Wednesday, 4 April 2018

Ceramic bowls

In the ceramics workshop that I am participating in every Thursday afternoon at Signal Arts Centre (near where I live), I decided I wanted to make a few handbuilt bowls using slab and flat coil techniques. 


I used pudding bowls as formers, lined first with cling film to ease removal of the bowls when finished. With flat coil technique, one simply rolls coils and presses them into areas left after placing flat clay slabs onto the former. The slabs and coils are joined by working on the inside - pressing the joins together and smoothing. I used terracotta clay for this bowl, with a coil foot.


I made four bowls in a smaller pudding bowl with grey clay and rolled balls for their feet. This is how they look bisqued. The cracks on the outside are intentional: they show where the slab pieces have joined; these joining areas are smoothed together on the inside of the bowl. As the feet, whether ball or coil, are attached when the bowl is leather hard and removed from the former, they must be attached using slip and roughing up the surface, as with any other handbuilt pot. I like to use a bit of vinegar too, which is a strong adhesive for clay.


This is the terracotta bowl when it came out of the bisque fire.


I glazed the four grey bowls with a black glaze all over, but I wiped the glaze from the outside with a damp sponge such that the glaze remained in the surface cracks. I then spattered white glaze on the inside of the bowls. Here are the four "galaxy" bowls sitting happily on their kiln shelf prior to the final firing.

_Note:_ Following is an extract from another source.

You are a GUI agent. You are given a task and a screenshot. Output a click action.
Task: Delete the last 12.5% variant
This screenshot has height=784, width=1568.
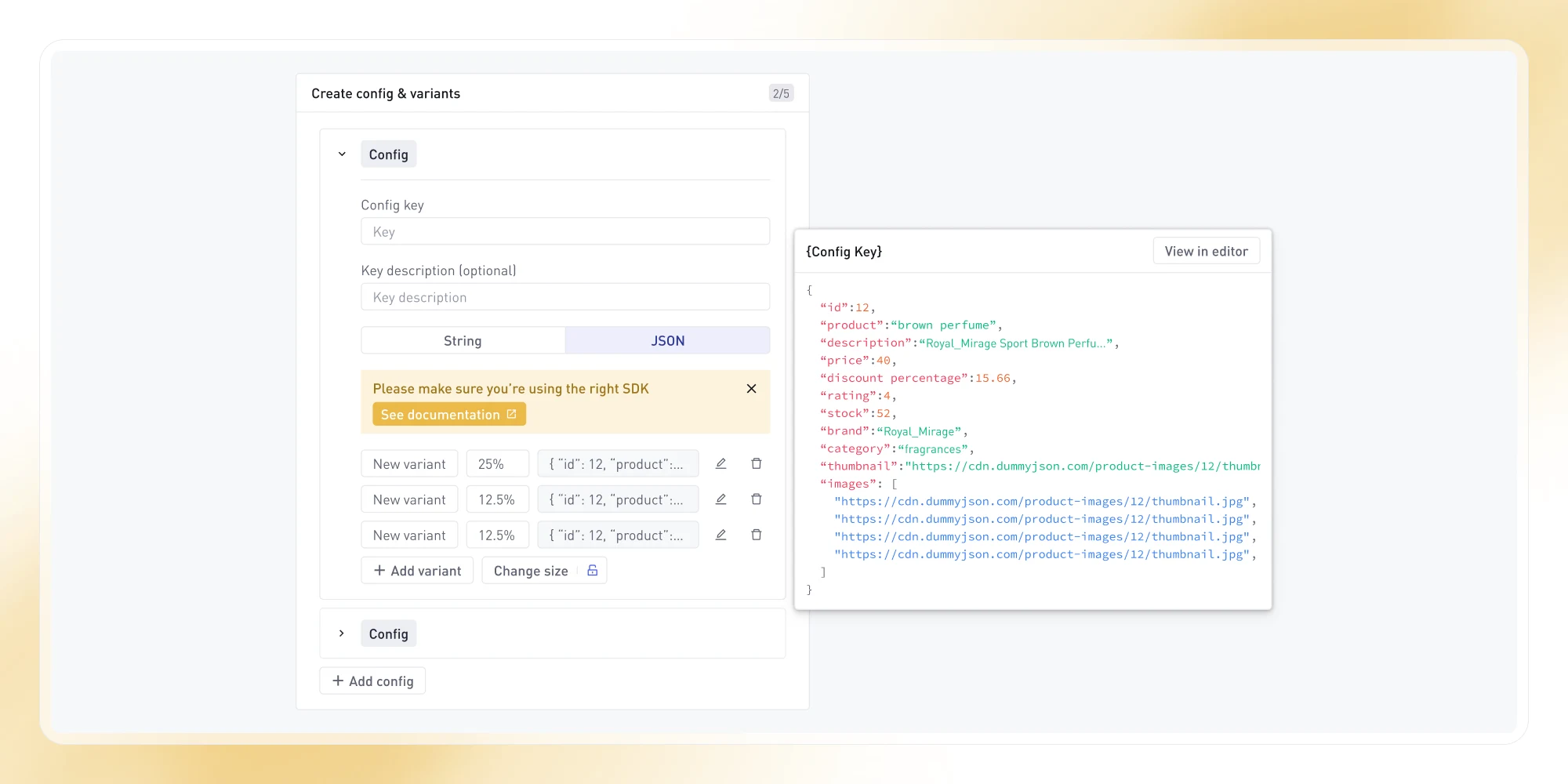757,535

The course facilitator had picked up a new glaze - gold! I painted black glaze on the entire terracotta pot (except the foot of course), wiping the coil areas with a damp sponge before applying the gold glaze.

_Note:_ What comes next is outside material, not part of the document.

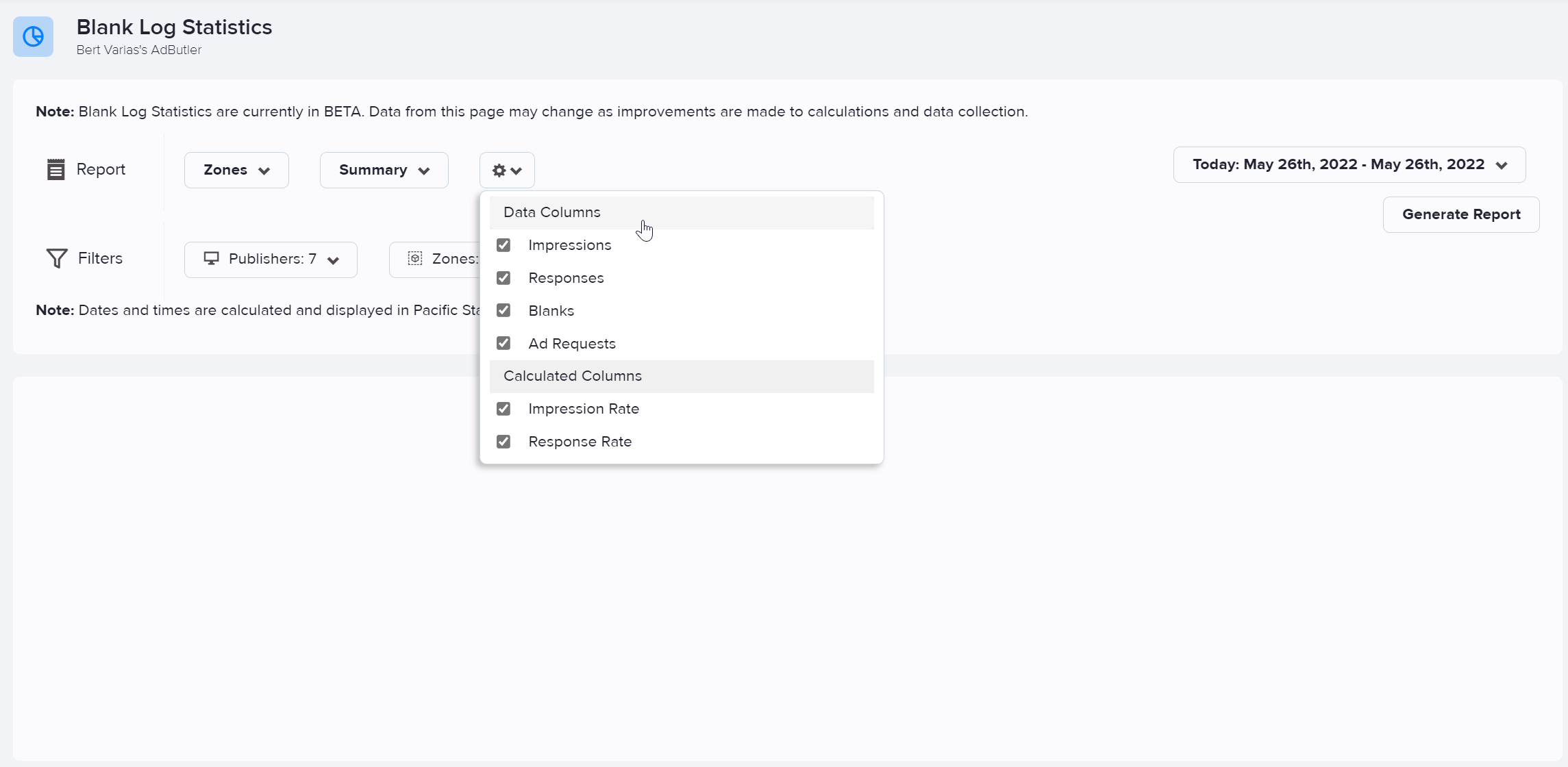Click the Blank Log Statistics pie chart icon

The gold glaze was very liquid so I applied it by carefully trailing the glaze on the slightly raised areas of the coil swirls. As with the four smaller bowls, sponging the black glaze off the coil areas, left some glaze in the deeper cracks.


Though difficult to photograph, I was delighted with the results. The black glaze actually has a bluish tinge, and the gold is a gorgeous glaze!


I was also delighted with my "galaxy" bowls. The wiped glaze technique worked perfectly for the outside of the bowls, and the results of the spattered white glaze on the inside were just as I had hoped. In ceramics the best plans can easily go astray in the kiln, so it is never until the last firing that one knows for sure whether a pot has worked or not!